DIRECTIONS: Give the entries again in full. Nothing may be altered.

* * * * *

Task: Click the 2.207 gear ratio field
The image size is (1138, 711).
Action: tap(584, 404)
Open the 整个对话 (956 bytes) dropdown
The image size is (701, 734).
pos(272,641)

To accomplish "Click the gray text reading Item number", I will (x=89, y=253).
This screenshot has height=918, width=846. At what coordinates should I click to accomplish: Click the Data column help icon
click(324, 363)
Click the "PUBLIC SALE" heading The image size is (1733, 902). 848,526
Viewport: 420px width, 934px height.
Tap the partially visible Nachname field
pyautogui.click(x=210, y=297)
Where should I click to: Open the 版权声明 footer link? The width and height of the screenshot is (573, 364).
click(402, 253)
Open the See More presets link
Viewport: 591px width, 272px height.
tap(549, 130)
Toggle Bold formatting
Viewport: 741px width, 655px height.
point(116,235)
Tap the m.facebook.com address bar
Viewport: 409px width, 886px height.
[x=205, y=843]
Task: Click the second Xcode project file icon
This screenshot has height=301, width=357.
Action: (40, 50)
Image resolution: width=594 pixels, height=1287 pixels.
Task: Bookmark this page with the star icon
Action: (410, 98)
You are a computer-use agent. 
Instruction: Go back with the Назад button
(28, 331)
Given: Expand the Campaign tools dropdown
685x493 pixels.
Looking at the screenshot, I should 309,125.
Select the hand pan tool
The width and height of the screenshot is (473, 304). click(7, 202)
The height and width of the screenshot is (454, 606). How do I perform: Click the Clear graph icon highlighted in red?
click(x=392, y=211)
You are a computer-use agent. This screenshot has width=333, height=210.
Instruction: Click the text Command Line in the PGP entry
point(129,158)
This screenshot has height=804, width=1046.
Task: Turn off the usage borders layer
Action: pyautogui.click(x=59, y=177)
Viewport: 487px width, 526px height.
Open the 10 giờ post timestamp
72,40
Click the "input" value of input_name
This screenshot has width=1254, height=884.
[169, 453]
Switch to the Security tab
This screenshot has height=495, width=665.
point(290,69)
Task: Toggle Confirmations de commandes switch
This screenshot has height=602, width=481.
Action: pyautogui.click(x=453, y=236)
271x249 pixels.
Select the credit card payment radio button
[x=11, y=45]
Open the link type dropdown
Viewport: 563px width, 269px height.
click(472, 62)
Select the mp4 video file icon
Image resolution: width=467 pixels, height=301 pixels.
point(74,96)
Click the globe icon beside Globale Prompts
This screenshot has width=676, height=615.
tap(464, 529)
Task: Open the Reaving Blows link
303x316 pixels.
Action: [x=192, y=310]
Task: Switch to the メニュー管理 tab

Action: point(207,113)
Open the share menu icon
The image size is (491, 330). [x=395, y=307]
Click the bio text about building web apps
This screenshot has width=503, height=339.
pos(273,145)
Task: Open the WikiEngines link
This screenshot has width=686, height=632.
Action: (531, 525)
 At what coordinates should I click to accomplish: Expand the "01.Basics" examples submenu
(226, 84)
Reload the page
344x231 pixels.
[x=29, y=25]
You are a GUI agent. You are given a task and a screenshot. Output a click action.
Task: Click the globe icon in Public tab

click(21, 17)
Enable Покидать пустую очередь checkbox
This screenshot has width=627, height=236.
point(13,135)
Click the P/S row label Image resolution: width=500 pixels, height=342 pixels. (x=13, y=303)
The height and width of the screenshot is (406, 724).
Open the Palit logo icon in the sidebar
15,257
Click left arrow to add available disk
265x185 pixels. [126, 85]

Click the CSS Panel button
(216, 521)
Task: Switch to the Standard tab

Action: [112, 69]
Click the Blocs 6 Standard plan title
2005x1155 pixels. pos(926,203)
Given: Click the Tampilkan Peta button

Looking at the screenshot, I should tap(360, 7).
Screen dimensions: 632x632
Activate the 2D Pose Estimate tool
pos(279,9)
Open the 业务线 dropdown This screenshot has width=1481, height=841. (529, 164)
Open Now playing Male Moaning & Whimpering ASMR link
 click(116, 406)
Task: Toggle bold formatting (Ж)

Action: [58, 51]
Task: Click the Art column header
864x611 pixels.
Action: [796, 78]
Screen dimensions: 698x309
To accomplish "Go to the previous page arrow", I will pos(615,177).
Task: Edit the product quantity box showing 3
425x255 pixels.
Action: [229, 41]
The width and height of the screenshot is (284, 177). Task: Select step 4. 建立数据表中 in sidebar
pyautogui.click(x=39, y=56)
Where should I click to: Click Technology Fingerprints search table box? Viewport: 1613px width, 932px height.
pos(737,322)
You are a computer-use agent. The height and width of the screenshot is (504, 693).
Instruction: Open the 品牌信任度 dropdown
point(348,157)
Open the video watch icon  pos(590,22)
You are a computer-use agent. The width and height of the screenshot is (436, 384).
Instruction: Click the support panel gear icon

* * * * *

EXPECTED ANSWER:
Task: Click the 2.207 gear ratio field
The image size is (1138, 711).
Action: tap(584, 404)
Open the 整个对话 (956 bytes) dropdown
The image size is (701, 734).
pos(272,641)

To accomplish "Click the gray text reading Item number", I will (x=89, y=253).
This screenshot has height=918, width=846. At what coordinates should I click to accomplish: Click the Data column help icon
click(324, 363)
Click the "PUBLIC SALE" heading The image size is (1733, 902). 848,526
Viewport: 420px width, 934px height.
Tap the partially visible Nachname field
pyautogui.click(x=210, y=297)
Where should I click to: Open the 版权声明 footer link? The width and height of the screenshot is (573, 364).
click(402, 253)
Open the See More presets link
Viewport: 591px width, 272px height.
tap(549, 130)
Toggle Bold formatting
Viewport: 741px width, 655px height.
point(116,235)
Tap the m.facebook.com address bar
Viewport: 409px width, 886px height.
[x=205, y=843]
Task: Click the second Xcode project file icon
This screenshot has height=301, width=357.
Action: (40, 50)
Image resolution: width=594 pixels, height=1287 pixels.
Task: Bookmark this page with the star icon
Action: (410, 98)
You are a computer-use agent. 
Instruction: Go back with the Назад button
(28, 331)
Given: Expand the Campaign tools dropdown
685x493 pixels.
Looking at the screenshot, I should 309,125.
Select the hand pan tool
The width and height of the screenshot is (473, 304). click(7, 202)
The height and width of the screenshot is (454, 606). How do I perform: Click the Clear graph icon highlighted in red?
click(x=392, y=211)
You are a computer-use agent. This screenshot has width=333, height=210.
Instruction: Click the text Command Line in the PGP entry
point(129,158)
This screenshot has height=804, width=1046.
Task: Turn off the usage borders layer
Action: pyautogui.click(x=59, y=177)
Viewport: 487px width, 526px height.
Open the 10 giờ post timestamp
72,40
Click the "input" value of input_name
This screenshot has width=1254, height=884.
[169, 453]
Switch to the Security tab
This screenshot has height=495, width=665.
point(290,69)
Task: Toggle Confirmations de commandes switch
This screenshot has height=602, width=481.
Action: pyautogui.click(x=453, y=236)
271x249 pixels.
Select the credit card payment radio button
[x=11, y=45]
Open the link type dropdown
Viewport: 563px width, 269px height.
click(472, 62)
Select the mp4 video file icon
Image resolution: width=467 pixels, height=301 pixels.
point(74,96)
Click the globe icon beside Globale Prompts
This screenshot has width=676, height=615.
tap(464, 529)
Task: Open the Reaving Blows link
303x316 pixels.
Action: [x=192, y=310]
Task: Switch to the メニュー管理 tab

Action: point(207,113)
Open the share menu icon
The image size is (491, 330). [x=395, y=307]
Click the bio text about building web apps
This screenshot has width=503, height=339.
pos(273,145)
Task: Open the WikiEngines link
This screenshot has width=686, height=632.
Action: (531, 525)
 At what coordinates should I click to accomplish: Expand the "01.Basics" examples submenu
(226, 84)
Reload the page
344x231 pixels.
[x=29, y=25]
You are a GUI agent. You are given a task and a screenshot. Output a click action.
Task: Click the globe icon in Public tab

click(21, 17)
Enable Покидать пустую очередь checkbox
This screenshot has width=627, height=236.
point(13,135)
Click the P/S row label Image resolution: width=500 pixels, height=342 pixels. (x=13, y=303)
The height and width of the screenshot is (406, 724).
Open the Palit logo icon in the sidebar
15,257
Click left arrow to add available disk
265x185 pixels. [126, 85]

Click the CSS Panel button
(216, 521)
Task: Switch to the Standard tab

Action: [112, 69]
Click the Blocs 6 Standard plan title
2005x1155 pixels. pos(926,203)
Given: Click the Tampilkan Peta button

Looking at the screenshot, I should tap(360, 7).
Screen dimensions: 632x632
Activate the 2D Pose Estimate tool
pos(279,9)
Open the 业务线 dropdown This screenshot has width=1481, height=841. (529, 164)
Open Now playing Male Moaning & Whimpering ASMR link
 click(116, 406)
Task: Toggle bold formatting (Ж)

Action: [58, 51]
Task: Click the Art column header
864x611 pixels.
Action: [796, 78]
Screen dimensions: 698x309
To accomplish "Go to the previous page arrow", I will pos(615,177).
Task: Edit the product quantity box showing 3
425x255 pixels.
Action: [229, 41]
The width and height of the screenshot is (284, 177). Task: Select step 4. 建立数据表中 in sidebar
pyautogui.click(x=39, y=56)
Where should I click to: Click Technology Fingerprints search table box? Viewport: 1613px width, 932px height.
pos(737,322)
You are a computer-use agent. The height and width of the screenshot is (504, 693).
Instruction: Open the 品牌信任度 dropdown
point(348,157)
Open the video watch icon  pos(590,22)
You are a computer-use agent. The width and height of the screenshot is (436, 384).
Instruction: Click the support panel gear icon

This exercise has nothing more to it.